Trixi, Du machst mich nachdenklich.
Der Krieg wird gern und oft vernachlässigt (auch von den Betroffenen selbst).
Meine Mutter erlebte Flucht UND Vertreibung, die Massenvergewaltigungen, die endlosen Toten/ Zurückgelassenen auf den Trecks, die Tötungen schreiender Säuglinge durch die Russen (sie "klatschten" schreiende Säuglinge und kleine Kinder einfach an die Wand, die Leichen/ wimmernden Schwerverletzten durften nicht berührt werden - und das stundenlang ... , da war meine Mutter elf und verantwortlich für drei kleinere Geschwister - wehe, wenn die schreien sollten).
Das war nur ein Beispiel von vielen, die mir meine Mutter erzählte.

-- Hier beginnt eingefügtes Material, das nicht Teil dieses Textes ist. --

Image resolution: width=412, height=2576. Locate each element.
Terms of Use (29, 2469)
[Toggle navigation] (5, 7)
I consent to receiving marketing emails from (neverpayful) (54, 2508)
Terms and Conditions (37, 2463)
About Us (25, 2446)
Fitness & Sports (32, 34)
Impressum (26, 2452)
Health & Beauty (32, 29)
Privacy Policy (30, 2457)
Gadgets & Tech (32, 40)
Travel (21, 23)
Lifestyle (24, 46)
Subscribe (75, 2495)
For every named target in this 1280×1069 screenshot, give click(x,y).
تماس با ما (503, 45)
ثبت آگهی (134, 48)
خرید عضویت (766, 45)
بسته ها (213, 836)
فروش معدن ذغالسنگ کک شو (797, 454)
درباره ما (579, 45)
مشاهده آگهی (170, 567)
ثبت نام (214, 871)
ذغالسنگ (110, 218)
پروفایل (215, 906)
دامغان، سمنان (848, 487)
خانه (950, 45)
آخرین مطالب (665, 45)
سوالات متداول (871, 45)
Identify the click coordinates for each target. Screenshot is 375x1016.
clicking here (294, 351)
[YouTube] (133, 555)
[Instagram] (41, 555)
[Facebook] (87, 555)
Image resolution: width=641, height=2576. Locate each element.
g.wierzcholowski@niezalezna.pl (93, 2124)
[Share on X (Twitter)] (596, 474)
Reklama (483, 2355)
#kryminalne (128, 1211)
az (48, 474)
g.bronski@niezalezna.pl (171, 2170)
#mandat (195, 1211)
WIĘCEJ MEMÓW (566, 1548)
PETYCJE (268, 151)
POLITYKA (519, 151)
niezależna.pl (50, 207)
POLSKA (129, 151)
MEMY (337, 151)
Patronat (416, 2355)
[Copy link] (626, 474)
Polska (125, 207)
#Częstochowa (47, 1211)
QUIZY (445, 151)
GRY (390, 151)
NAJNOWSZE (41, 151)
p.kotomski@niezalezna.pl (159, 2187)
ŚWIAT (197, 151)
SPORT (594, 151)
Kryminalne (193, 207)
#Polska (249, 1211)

Meine Mutter kann es bis heute nicht fassen, daß sie und ihre Geschwister unter all den Umständen überlebten - in sonst jeder ihr bekannten Familie zu dieser Zeit gab es reichlich tote Kinder.

Mein Chef postulierte einst, man habe immer und stets die letzten beiden Generationen "im Kopf" - meine spontane Reaktion: alles, nur nicht das (meine Großeltern haben zwei Weltkriege erlebt ... ).